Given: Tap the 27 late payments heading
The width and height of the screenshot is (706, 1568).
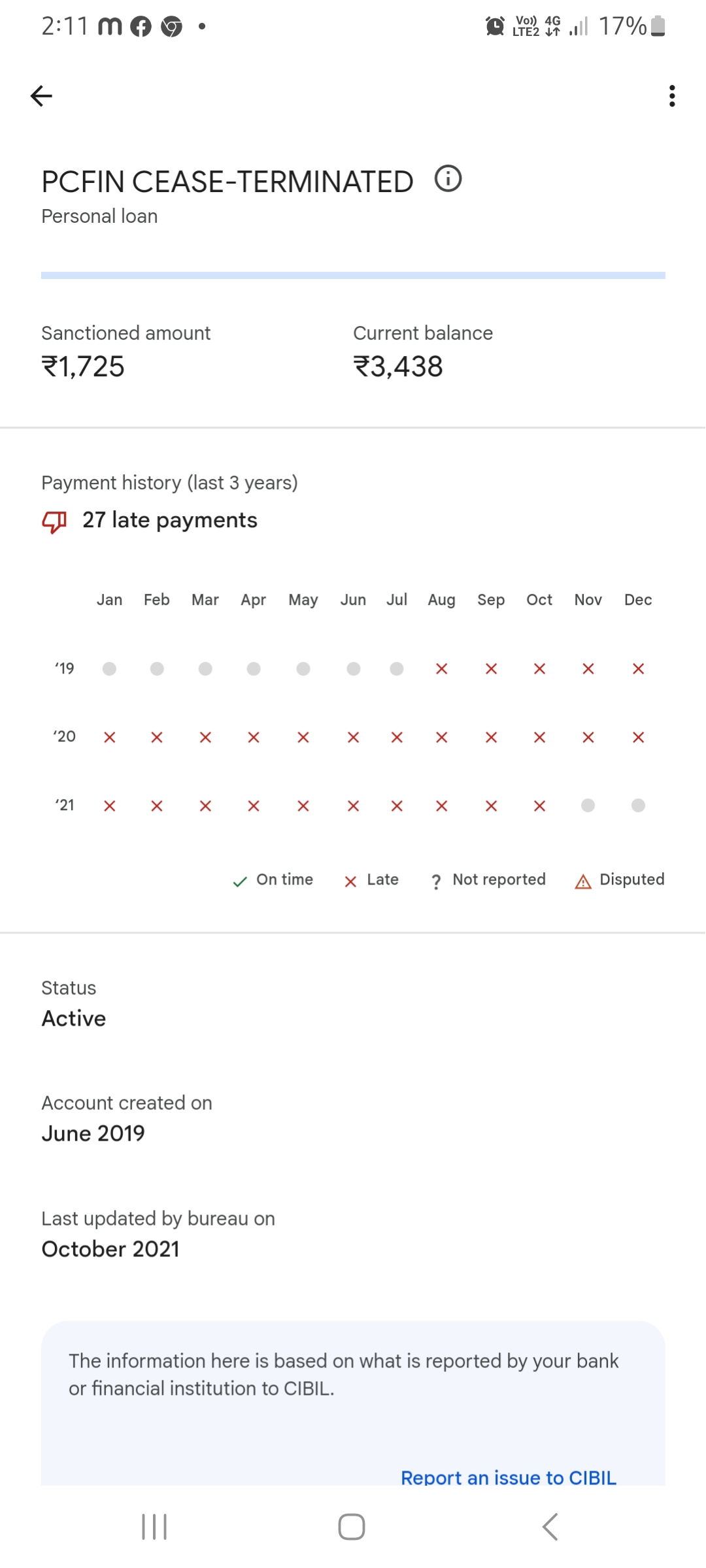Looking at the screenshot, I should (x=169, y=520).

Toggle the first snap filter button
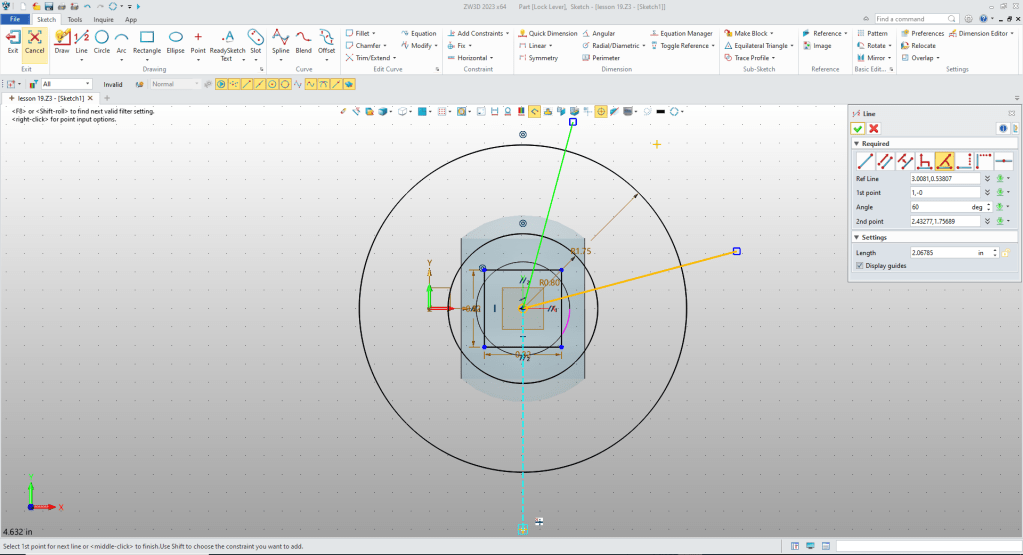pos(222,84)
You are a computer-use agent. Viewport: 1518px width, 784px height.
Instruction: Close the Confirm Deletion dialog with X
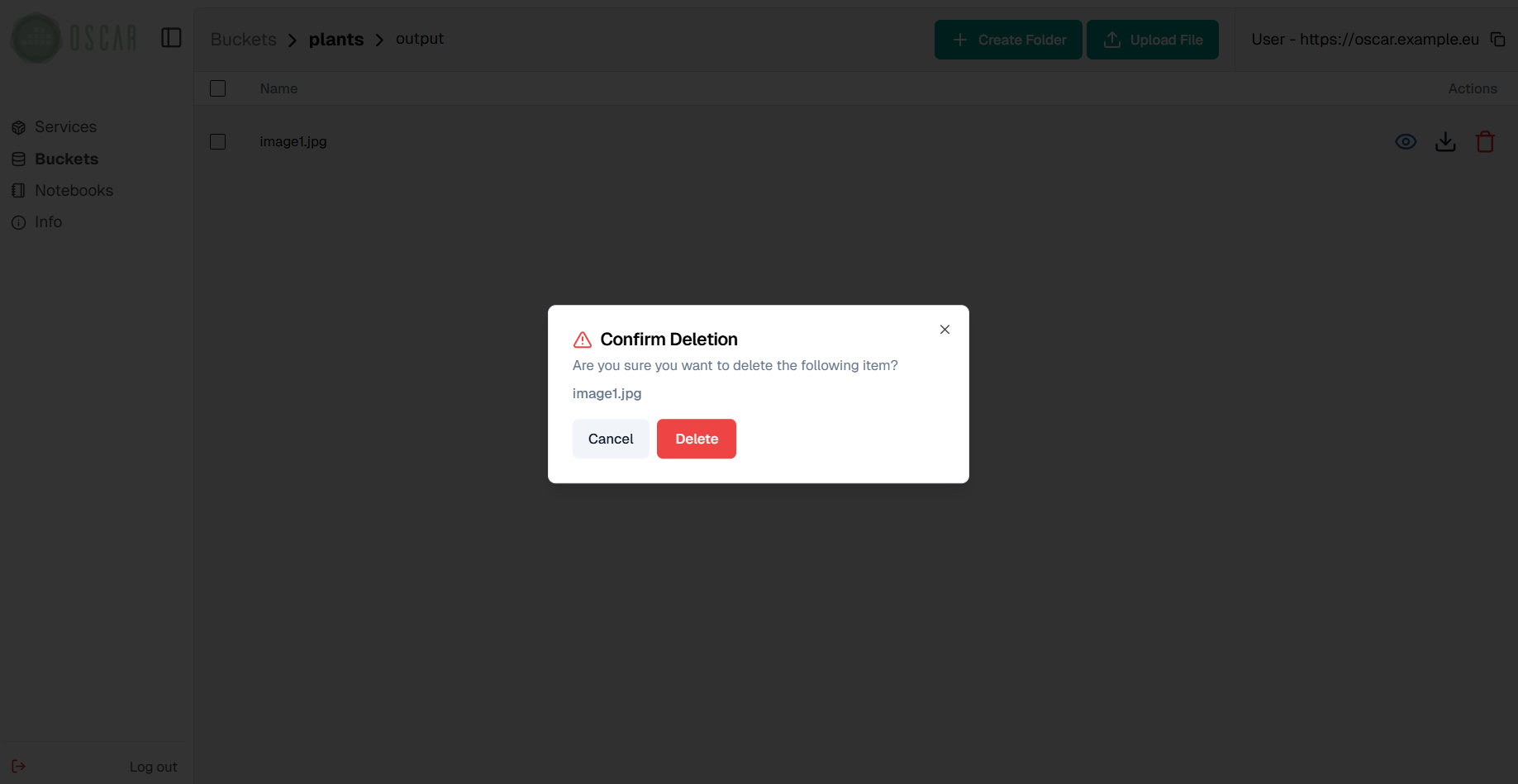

------

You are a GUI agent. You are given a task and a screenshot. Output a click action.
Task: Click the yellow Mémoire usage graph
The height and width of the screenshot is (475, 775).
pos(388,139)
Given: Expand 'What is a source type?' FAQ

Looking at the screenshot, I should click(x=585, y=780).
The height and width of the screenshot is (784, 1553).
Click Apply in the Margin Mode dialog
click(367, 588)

------

*Exercise details*:
Retype the lines above exactly as they appear, from the line containing "Given: Tap the 27 late payments heading" through the line containing "Instruction: Close the", and leave out any pictures.

*Output of the task*:
Given: Tap the 27 late payments heading
The width and height of the screenshot is (706, 1568).
Looking at the screenshot, I should (x=169, y=520).

Toggle the first snap filter button
pos(222,84)
You are a computer-use agent. Viewport: 1518px width, 784px height.
Instruction: Close the Confirm Deletion dialog with X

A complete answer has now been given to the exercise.